▶ HOW TO COMPLETE THIS TASK
Without copying any pictures, restate exactly the lines from the start of the records through the line containing "706x353 pixels.".

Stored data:
---+---
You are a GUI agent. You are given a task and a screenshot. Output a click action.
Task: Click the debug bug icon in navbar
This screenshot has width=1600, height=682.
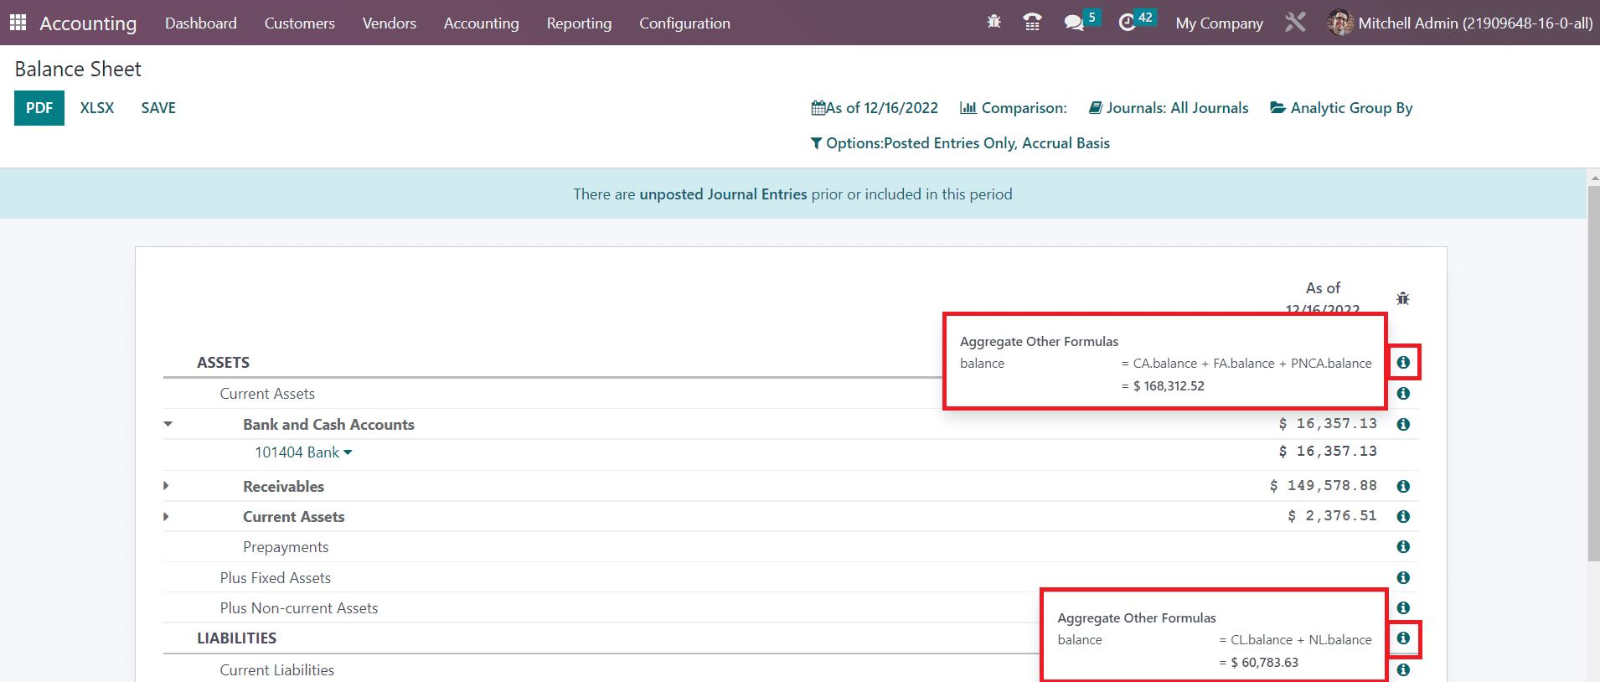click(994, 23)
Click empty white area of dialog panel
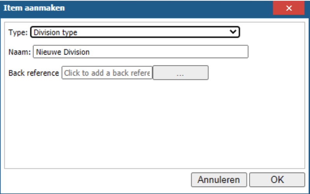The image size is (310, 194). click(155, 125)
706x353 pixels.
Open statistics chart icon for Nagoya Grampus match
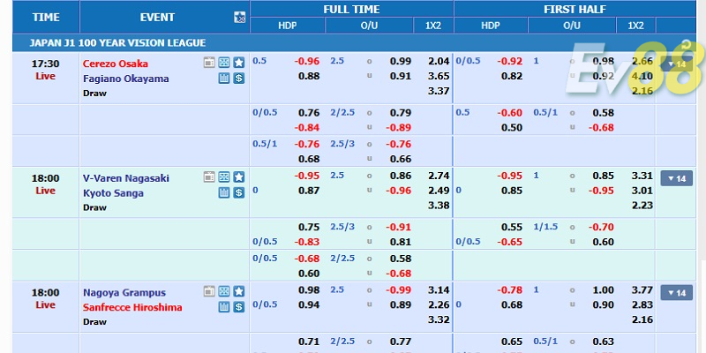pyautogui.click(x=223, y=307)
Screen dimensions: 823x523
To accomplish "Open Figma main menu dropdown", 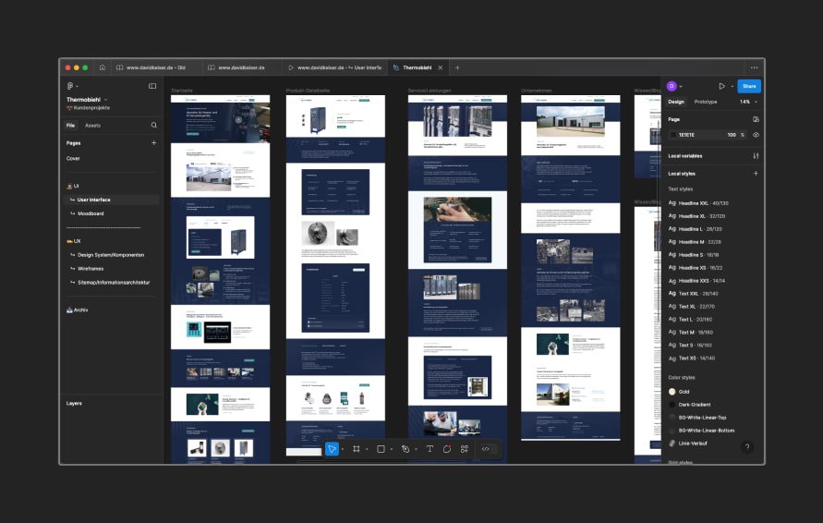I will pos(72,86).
---+---
▶ COMPLETED EXERCISE
You are a GUI agent. You are given a task and a screenshot. Output a click action.
Task: Click the debug bug icon in navbar
This screenshot has width=1600, height=682.
click(994, 23)
Click empty white area of dialog panel
The image size is (310, 194). click(155, 125)
706x353 pixels.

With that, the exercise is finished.